- **Exercise instructions**:
The answer must be an exact copy of the lines from the one holding "Task: Click the player's" through the final line of the entries, and nothing else.

(Stored data)

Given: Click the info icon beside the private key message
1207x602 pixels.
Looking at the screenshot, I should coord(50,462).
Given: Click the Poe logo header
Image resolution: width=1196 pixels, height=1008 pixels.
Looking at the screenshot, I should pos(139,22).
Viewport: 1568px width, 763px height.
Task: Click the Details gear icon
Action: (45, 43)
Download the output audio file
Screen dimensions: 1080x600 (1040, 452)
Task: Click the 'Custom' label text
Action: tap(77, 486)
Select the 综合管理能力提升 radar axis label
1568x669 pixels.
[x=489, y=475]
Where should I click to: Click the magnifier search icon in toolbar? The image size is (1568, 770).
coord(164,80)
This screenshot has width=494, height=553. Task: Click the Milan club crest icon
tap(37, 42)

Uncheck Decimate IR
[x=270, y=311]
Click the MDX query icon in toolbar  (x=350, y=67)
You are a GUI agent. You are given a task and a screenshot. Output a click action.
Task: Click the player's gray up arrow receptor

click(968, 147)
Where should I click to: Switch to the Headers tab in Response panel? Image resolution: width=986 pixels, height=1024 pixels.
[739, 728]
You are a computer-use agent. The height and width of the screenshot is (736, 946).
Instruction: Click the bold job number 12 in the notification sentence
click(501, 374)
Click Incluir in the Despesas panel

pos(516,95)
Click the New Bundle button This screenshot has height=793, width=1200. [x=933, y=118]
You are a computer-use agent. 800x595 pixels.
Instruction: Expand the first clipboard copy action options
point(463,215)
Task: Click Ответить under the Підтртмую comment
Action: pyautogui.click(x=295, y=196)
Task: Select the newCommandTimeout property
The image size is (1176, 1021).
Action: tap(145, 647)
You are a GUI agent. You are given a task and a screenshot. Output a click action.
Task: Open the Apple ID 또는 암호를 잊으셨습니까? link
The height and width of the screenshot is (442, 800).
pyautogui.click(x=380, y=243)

- **Written answer**:
Task: Click the player's gray up arrow receptor

click(968, 147)
Where should I click to: Switch to the Headers tab in Response panel? Image resolution: width=986 pixels, height=1024 pixels.
[739, 728]
You are a computer-use agent. The height and width of the screenshot is (736, 946).
Instruction: Click the bold job number 12 in the notification sentence
click(501, 374)
Click Incluir in the Despesas panel

pos(516,95)
Click the New Bundle button This screenshot has height=793, width=1200. [x=933, y=118]
You are a computer-use agent. 800x595 pixels.
Instruction: Expand the first clipboard copy action options
point(463,215)
Task: Click Ответить under the Підтртмую comment
Action: pyautogui.click(x=295, y=196)
Task: Select the newCommandTimeout property
The image size is (1176, 1021).
Action: tap(145, 647)
You are a GUI agent. You are given a task and a screenshot. Output a click action.
Task: Open the Apple ID 또는 암호를 잊으셨습니까? link
The height and width of the screenshot is (442, 800).
pyautogui.click(x=380, y=243)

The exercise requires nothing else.